:: Records for this task ::
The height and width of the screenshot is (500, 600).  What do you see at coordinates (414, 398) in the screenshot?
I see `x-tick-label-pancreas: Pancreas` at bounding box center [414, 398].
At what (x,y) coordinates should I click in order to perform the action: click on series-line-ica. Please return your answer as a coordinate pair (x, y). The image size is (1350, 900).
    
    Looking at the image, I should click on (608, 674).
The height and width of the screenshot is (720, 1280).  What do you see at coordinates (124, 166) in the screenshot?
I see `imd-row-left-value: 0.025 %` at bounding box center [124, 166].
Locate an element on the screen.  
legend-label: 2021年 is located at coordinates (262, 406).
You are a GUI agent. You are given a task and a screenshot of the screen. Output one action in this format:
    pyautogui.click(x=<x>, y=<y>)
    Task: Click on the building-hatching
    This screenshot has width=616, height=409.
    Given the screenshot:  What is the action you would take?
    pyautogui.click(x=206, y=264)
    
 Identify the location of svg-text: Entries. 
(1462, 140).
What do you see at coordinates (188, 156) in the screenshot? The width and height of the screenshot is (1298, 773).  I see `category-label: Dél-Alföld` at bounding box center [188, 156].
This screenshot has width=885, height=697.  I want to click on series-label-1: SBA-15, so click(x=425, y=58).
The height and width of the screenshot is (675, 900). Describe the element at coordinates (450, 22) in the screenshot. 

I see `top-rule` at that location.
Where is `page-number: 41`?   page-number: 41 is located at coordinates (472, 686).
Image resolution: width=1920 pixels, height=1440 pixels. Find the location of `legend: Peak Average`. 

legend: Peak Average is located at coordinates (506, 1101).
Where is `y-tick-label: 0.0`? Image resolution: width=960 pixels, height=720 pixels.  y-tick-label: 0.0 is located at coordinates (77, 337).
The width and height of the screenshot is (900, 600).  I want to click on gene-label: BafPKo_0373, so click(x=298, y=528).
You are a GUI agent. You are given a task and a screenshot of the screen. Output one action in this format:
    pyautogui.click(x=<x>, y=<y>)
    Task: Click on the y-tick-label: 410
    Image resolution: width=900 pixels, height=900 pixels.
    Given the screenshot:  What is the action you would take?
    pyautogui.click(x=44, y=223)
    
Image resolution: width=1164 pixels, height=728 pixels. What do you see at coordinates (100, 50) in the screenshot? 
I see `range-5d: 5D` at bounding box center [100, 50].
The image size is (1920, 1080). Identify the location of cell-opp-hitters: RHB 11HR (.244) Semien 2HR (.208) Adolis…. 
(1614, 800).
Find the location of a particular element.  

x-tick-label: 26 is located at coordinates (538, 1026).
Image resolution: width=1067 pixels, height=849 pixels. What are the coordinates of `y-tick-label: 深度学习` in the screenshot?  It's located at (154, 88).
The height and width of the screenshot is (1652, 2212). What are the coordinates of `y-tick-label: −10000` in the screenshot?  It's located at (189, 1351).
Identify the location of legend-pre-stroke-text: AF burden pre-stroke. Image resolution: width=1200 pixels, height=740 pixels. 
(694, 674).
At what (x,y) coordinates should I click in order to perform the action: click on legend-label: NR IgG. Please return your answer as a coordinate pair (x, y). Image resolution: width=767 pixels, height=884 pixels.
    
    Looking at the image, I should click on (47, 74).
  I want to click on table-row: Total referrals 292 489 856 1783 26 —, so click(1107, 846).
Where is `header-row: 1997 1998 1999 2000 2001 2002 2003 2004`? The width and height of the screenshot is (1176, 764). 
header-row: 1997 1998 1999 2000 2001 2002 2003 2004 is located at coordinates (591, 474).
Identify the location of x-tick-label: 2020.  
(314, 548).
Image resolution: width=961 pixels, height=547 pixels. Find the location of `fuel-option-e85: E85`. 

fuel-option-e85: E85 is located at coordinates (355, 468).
:::
--- Your objective ---
Can you update the rows above, replacing each "Identify the location of" with "Find the position of" and leaving everything else unchanged?

--- Solution for this task ---
The height and width of the screenshot is (500, 600).  What do you see at coordinates (414, 398) in the screenshot?
I see `x-tick-label-pancreas: Pancreas` at bounding box center [414, 398].
At what (x,y) coordinates should I click in order to perform the action: click on series-line-ica. Please return your answer as a coordinate pair (x, y). The image size is (1350, 900).
    
    Looking at the image, I should click on (608, 674).
The height and width of the screenshot is (720, 1280).  What do you see at coordinates (124, 166) in the screenshot?
I see `imd-row-left-value: 0.025 %` at bounding box center [124, 166].
Locate an element on the screen.  
legend-label: 2021年 is located at coordinates (262, 406).
You are a GUI agent. You are given a task and a screenshot of the screen. Output one action in this format:
    pyautogui.click(x=<x>, y=<y>)
    Task: Click on the building-hatching
    This screenshot has width=616, height=409.
    Given the screenshot:  What is the action you would take?
    pyautogui.click(x=206, y=264)
    
 Find the position of svg-text: Entries. 
(1462, 140).
What do you see at coordinates (188, 156) in the screenshot? The width and height of the screenshot is (1298, 773).  I see `category-label: Dél-Alföld` at bounding box center [188, 156].
This screenshot has width=885, height=697.  I want to click on series-label-1: SBA-15, so click(x=425, y=58).
The height and width of the screenshot is (675, 900). Describe the element at coordinates (450, 22) in the screenshot. 

I see `top-rule` at that location.
Where is `page-number: 41`?   page-number: 41 is located at coordinates (472, 686).
Image resolution: width=1920 pixels, height=1440 pixels. Find the location of `legend: Peak Average`. 

legend: Peak Average is located at coordinates (506, 1101).
Where is `y-tick-label: 0.0`? Image resolution: width=960 pixels, height=720 pixels.  y-tick-label: 0.0 is located at coordinates (77, 337).
The width and height of the screenshot is (900, 600).  I want to click on gene-label: BafPKo_0373, so click(x=298, y=528).
You are a GUI agent. You are given a task and a screenshot of the screen. Output one action in this format:
    pyautogui.click(x=<x>, y=<y>)
    Task: Click on the y-tick-label: 410
    Image resolution: width=900 pixels, height=900 pixels.
    Given the screenshot:  What is the action you would take?
    pyautogui.click(x=44, y=223)
    
Image resolution: width=1164 pixels, height=728 pixels. What do you see at coordinates (100, 50) in the screenshot? 
I see `range-5d: 5D` at bounding box center [100, 50].
The image size is (1920, 1080). Find the position of cell-opp-hitters: RHB 11HR (.244) Semien 2HR (.208) Adolis…. 
(1614, 800).
Find the location of a particular element.  

x-tick-label: 26 is located at coordinates (538, 1026).
Image resolution: width=1067 pixels, height=849 pixels. What are the coordinates of `y-tick-label: 深度学习` in the screenshot?  It's located at (154, 88).
The height and width of the screenshot is (1652, 2212). What are the coordinates of `y-tick-label: −10000` in the screenshot?  It's located at (189, 1351).
Find the position of legend-pre-stroke-text: AF burden pre-stroke. Image resolution: width=1200 pixels, height=740 pixels. 
(694, 674).
At what (x,y) coordinates should I click in order to perform the action: click on legend-label: NR IgG. Please return your answer as a coordinate pair (x, y). Image resolution: width=767 pixels, height=884 pixels.
    
    Looking at the image, I should click on (47, 74).
  I want to click on table-row: Total referrals 292 489 856 1783 26 —, so click(1107, 846).
Where is `header-row: 1997 1998 1999 2000 2001 2002 2003 2004`? The width and height of the screenshot is (1176, 764). 
header-row: 1997 1998 1999 2000 2001 2002 2003 2004 is located at coordinates (591, 474).
Find the position of x-tick-label: 2020.  
(314, 548).
Image resolution: width=961 pixels, height=547 pixels. Find the location of `fuel-option-e85: E85`. 

fuel-option-e85: E85 is located at coordinates (355, 468).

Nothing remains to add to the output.